▶ What the task asks
Would you please state how many lines in the entries contain the word "computer"? Only the number should be given.

Pixel coordinate grounding data:
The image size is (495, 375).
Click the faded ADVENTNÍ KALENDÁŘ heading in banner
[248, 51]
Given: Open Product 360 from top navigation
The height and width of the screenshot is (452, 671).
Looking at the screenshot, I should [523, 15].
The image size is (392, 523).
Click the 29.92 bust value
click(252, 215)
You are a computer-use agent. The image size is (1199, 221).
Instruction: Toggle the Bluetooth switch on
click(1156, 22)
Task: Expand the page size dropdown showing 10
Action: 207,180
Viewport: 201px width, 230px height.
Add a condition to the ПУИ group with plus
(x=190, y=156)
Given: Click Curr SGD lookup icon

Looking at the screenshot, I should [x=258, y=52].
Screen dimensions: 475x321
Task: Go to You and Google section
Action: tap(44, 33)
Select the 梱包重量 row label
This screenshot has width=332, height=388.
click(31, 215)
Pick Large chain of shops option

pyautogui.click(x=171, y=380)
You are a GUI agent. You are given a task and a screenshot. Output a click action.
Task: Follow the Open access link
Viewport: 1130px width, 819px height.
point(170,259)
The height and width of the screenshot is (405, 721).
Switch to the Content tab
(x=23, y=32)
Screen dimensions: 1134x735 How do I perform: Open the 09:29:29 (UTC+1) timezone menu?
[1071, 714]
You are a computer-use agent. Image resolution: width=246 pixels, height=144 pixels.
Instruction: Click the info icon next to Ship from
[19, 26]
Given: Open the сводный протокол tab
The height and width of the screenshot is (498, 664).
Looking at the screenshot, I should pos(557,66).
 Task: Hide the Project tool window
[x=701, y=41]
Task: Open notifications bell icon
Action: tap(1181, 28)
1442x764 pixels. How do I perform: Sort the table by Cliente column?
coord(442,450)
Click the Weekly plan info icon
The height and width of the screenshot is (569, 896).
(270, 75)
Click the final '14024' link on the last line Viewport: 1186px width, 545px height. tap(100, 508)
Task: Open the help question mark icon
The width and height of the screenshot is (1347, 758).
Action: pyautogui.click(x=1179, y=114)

▶ Response area
2